■ Given exercise A: In the orchestrators overview, which orchestrator handles geospatial assets such as substations, lines, poles and sites?
■ Given exercise B: Transcribe the passage of the orchestrators overview starting at "print(len(table_3a.records))" and ending at "profiles = network.get_demand_profiles()".

Orchestrators are beginner-friendly entry points grouped by data domain.

Instead of memorising dataset IDs, you import a domain module (for example ltds or gis) and call a named method.

Why this matters for beginners

  • Lower cognitive load: call descriptive functions rather than raw endpoint URLs
  • Fewer mistakes: common parameters and response structures are consistent
  • Easier learning curve: start with one domain, then expand gradually

Available orchestrators

  • ltds - Long Term Development Statement tables and related assets
  • dfes - Distributed Future Energy Scenarios data access
  • dnoa - Distribution Network Options Assessment data access
  • network - Network-level circuit and demand profile datasets
  • flexibility - Flexibility dispatches and curtailment-related records
  • curtailment - Curtailment event datasets
  • ders (resources alias) - Distributed energy resource / embedded capacity data
  • gis - Geospatial assets (substations, lines, poles, sites)
  • powerflow - Time-series network loading and transformer/circuit flows
from ukpyn import ltds

table_3a = ltds.get_table_3a(licence_area="EPN")
print(table_3a.total_count)
print(len(table_3a.records))

Domain examples (copy/paste)

from ukpyn import flexibility, gis, powerflow, network, dfes, dnoa, curtailment, ders

dispatches = flexibility.get_dispatches(start_date="2024-01-01")
substations = gis.get_primary_substations(licence_area="SPN")
flows = powerflow.get_circuit_timeseries(voltage="132kv", granularity="half_hourly")
profiles = network.get_demand_profiles()
headroom = dfes.get_headroom()
assessment = dnoa.get_assessment()
events = curtailment.get_events(start_date="2024-01-01")
embedded = ders.get_embedded_capacity()

Sync and async patterns

For most beginners, start with sync functions like get_table_3a() or get_dispatches().

When you need higher throughput or integration into async applications, use each orchestrator's get_async(...) method.

■ Supplied material:
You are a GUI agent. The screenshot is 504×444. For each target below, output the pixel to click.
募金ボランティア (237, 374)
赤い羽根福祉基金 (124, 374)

■ Written response A: gis

■ Written response B:
print(len(table_3a.records))

Domain examples (copy/paste)

from ukpyn import flexibility, gis, powerflow, network, dfes, dnoa, curtailment, ders

dispatches = flexibility.get_dispatches(start_date="2024-01-01")
substations = gis.get_primary_substations(licence_area="SPN")
flows = powerflow.get_circuit_timeseries(voltage="132kv", granularity="half_hourly")
profiles = network.get_demand_profiles()